Pituitary tumors contain a side population with tumor stem cell-associated characteristics.

Abstract

Pituitary adenomas cause significant endocrine and mass-related morbidity. Little is known about the mechanisms that underlie pituitary tumor pathogenesis. In the present study, we searched for a side population (SP) in pituitary tumors representing cells with high efflux capacity and potentially enriched for tumor stem cells (TSCs). Human pituitary adenomas contain a SP irrespective of hormonal phenotype. This adenoma SP, as well as the purified SP (pSP) that is depleted from endothelial and immune cells, is enriched for cells that express 'tumor stemness' markers and signaling pathways, including epithelial-mesenchymal transition (EMT)-linked factors. Pituitary adenomas were found to contain self-renewing sphere-forming cells, considered to be a property of TSCs. These sphere-initiating cells were recovered in the pSP. Because benign pituitary adenomas do not grow in vitro and have failed to expand in immunodeficient mice, the pituitary tumor cell line AtT20 was further used.

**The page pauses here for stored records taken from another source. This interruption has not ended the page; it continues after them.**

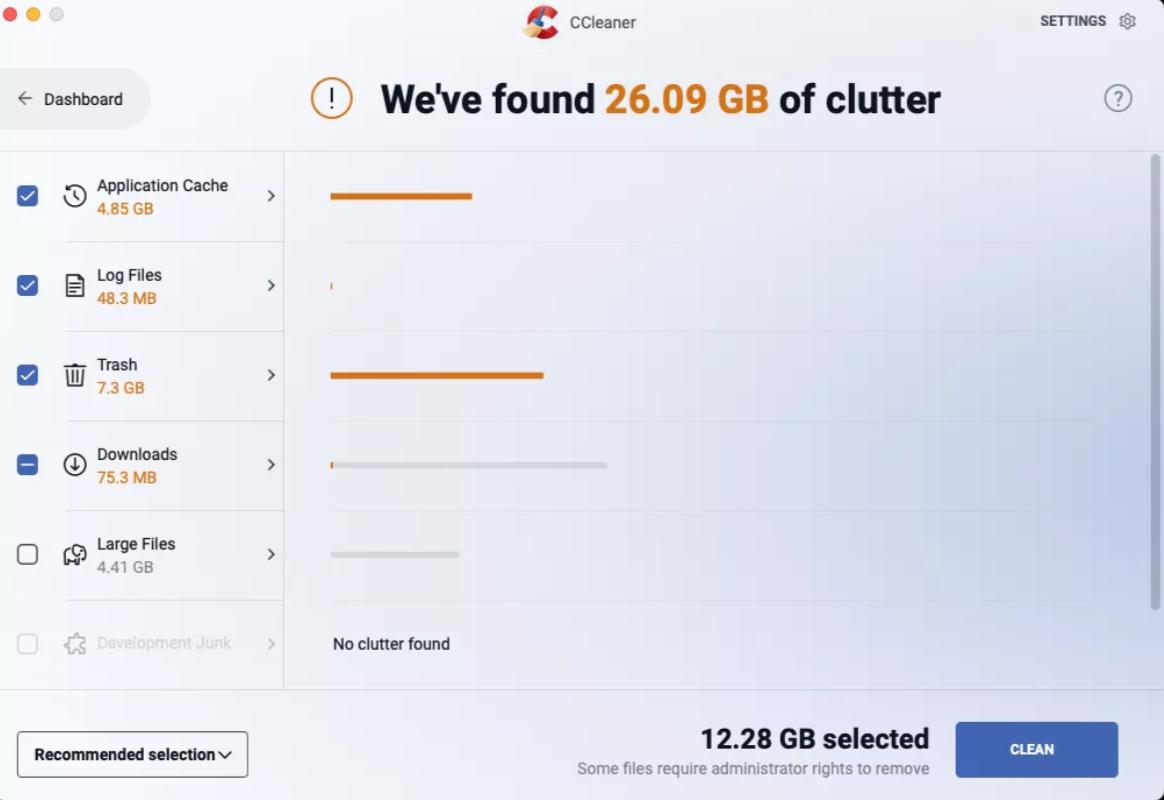Click the Application Cache clock icon

(x=75, y=196)
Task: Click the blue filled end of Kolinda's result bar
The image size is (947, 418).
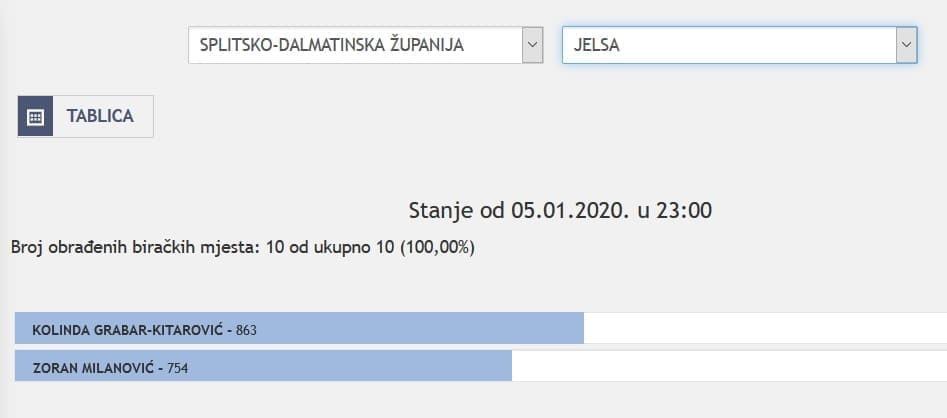Action: (560, 329)
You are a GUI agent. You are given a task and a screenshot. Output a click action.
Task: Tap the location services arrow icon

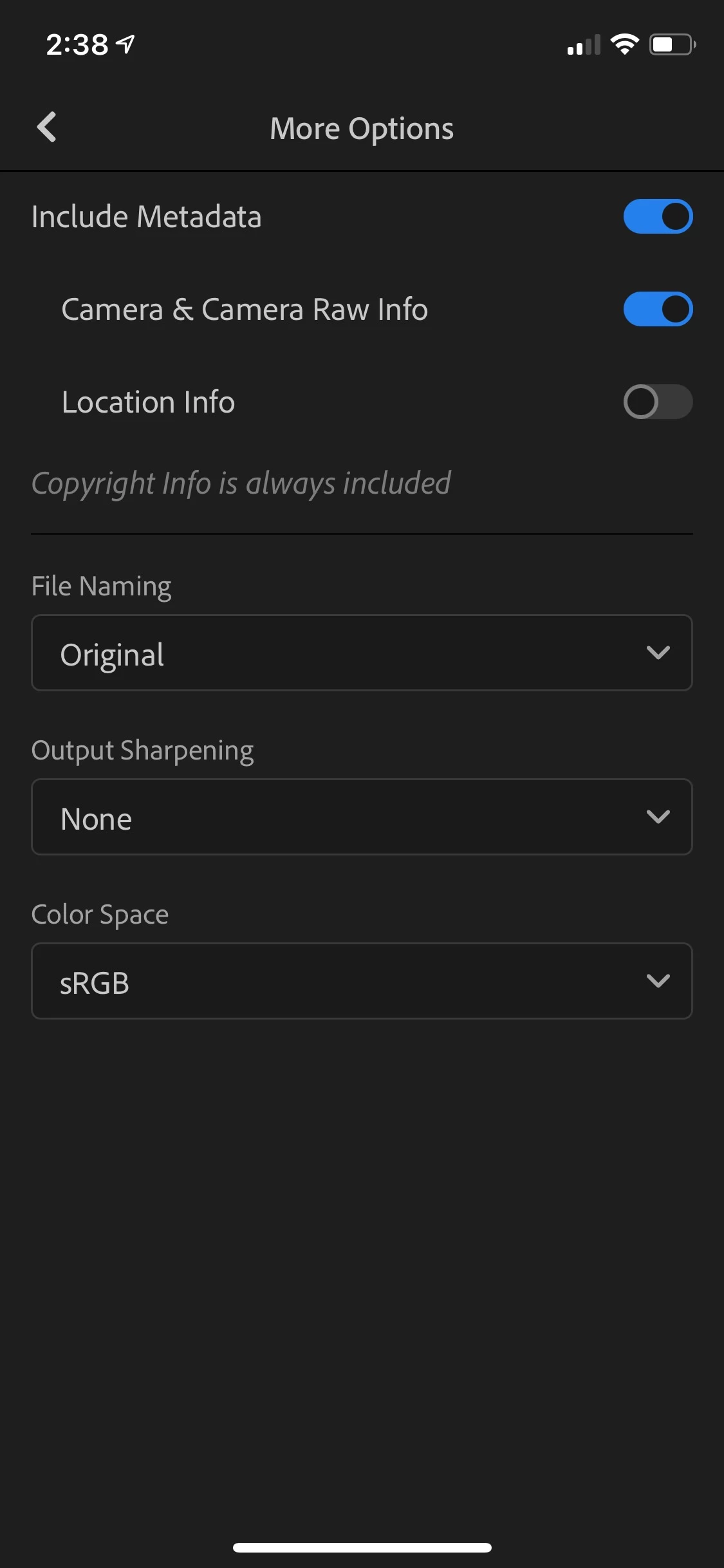coord(125,44)
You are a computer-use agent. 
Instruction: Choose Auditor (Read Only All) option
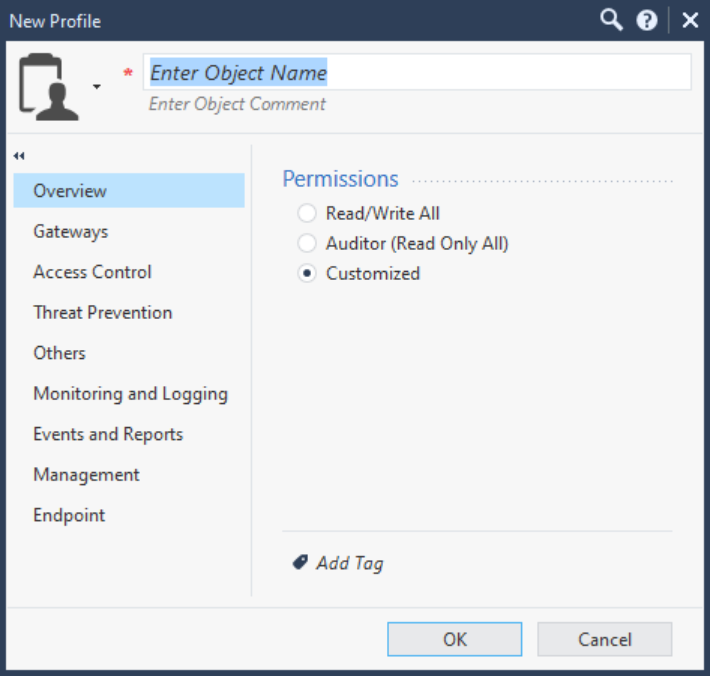coord(308,243)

We identified a SP in this cell line and found it to be more tumorigenic than the non-SP 'main population'. Of the two EMT regulatory pathways tested, the inhibition of chemokine (C-X-C motif) receptor 4 (CXCR4) signaling reduced EMT-associated cell motility in vitro as well as xenograft tumor growth, whereas the activation of TGFβ had no effect. The human adenoma pSP also showed upregulated expression of the pituitary stem cell marker SOX2. Pituitaries from dopamine receptor D2 knockout (Drd2(-/-)) mice that bear prolactinomas contain more pSP, Sox2(+), and colony-forming cells than WT glands. In conclusion, we detected a SP in pituitary tumors and identified TSC-associated characteristics. The present study adds new elements to the unraveling of pituitary tumor pathogenesis and may lead to the identification of new therapeutic targets.